Down to the final line, reproduce the entries that follow exactly.

(Items listed in a dataset)
Content starts
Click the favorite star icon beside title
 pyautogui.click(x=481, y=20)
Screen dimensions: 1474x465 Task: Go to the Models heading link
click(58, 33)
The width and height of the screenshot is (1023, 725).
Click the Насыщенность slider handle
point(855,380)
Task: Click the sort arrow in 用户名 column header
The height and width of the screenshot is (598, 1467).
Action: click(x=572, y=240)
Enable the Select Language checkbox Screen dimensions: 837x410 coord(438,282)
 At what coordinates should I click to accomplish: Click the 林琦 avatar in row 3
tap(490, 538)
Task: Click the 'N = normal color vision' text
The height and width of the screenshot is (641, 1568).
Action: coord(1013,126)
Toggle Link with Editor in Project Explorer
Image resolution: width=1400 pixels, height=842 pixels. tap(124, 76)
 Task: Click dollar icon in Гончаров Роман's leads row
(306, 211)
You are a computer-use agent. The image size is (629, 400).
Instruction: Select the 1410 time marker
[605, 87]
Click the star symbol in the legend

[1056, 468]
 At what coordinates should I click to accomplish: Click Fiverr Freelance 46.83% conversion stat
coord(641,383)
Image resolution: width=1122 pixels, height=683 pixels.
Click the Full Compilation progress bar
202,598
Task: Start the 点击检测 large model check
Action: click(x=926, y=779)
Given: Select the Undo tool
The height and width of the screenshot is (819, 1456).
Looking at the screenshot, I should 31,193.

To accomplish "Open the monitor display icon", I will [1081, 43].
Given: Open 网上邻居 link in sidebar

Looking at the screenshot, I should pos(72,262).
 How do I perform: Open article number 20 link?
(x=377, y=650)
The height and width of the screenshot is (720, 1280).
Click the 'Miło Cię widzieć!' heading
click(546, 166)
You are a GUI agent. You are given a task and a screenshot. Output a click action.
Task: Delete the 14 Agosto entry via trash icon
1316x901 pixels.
Content ends
• [RESULT FOR THIS EXERCISE]
Click the favorite star icon beside title
 pyautogui.click(x=481, y=20)
Screen dimensions: 1474x465 Task: Go to the Models heading link
click(58, 33)
The width and height of the screenshot is (1023, 725).
Click the Насыщенность slider handle
point(855,380)
Task: Click the sort arrow in 用户名 column header
The height and width of the screenshot is (598, 1467).
Action: click(x=572, y=240)
Enable the Select Language checkbox Screen dimensions: 837x410 coord(438,282)
 At what coordinates should I click to accomplish: Click the 林琦 avatar in row 3
tap(490, 538)
Task: Click the 'N = normal color vision' text
The height and width of the screenshot is (641, 1568).
Action: coord(1013,126)
Toggle Link with Editor in Project Explorer
Image resolution: width=1400 pixels, height=842 pixels. tap(124, 76)
 Task: Click dollar icon in Гончаров Роман's leads row
(306, 211)
You are a computer-use agent. The image size is (629, 400).
Instruction: Select the 1410 time marker
[605, 87]
Click the star symbol in the legend

[1056, 468]
 At what coordinates should I click to accomplish: Click Fiverr Freelance 46.83% conversion stat
coord(641,383)
Image resolution: width=1122 pixels, height=683 pixels.
Click the Full Compilation progress bar
202,598
Task: Start the 点击检测 large model check
Action: click(x=926, y=779)
Given: Select the Undo tool
The height and width of the screenshot is (819, 1456).
Looking at the screenshot, I should 31,193.

To accomplish "Open the monitor display icon", I will [1081, 43].
Given: Open 网上邻居 link in sidebar

Looking at the screenshot, I should pos(72,262).
 How do I perform: Open article number 20 link?
(x=377, y=650)
The height and width of the screenshot is (720, 1280).
Click the 'Miło Cię widzieć!' heading
click(546, 166)
You are a GUI agent. You are given a task and a screenshot. Output a click action.
Task: Delete the 14 Agosto entry via trash icon
1316x901 pixels.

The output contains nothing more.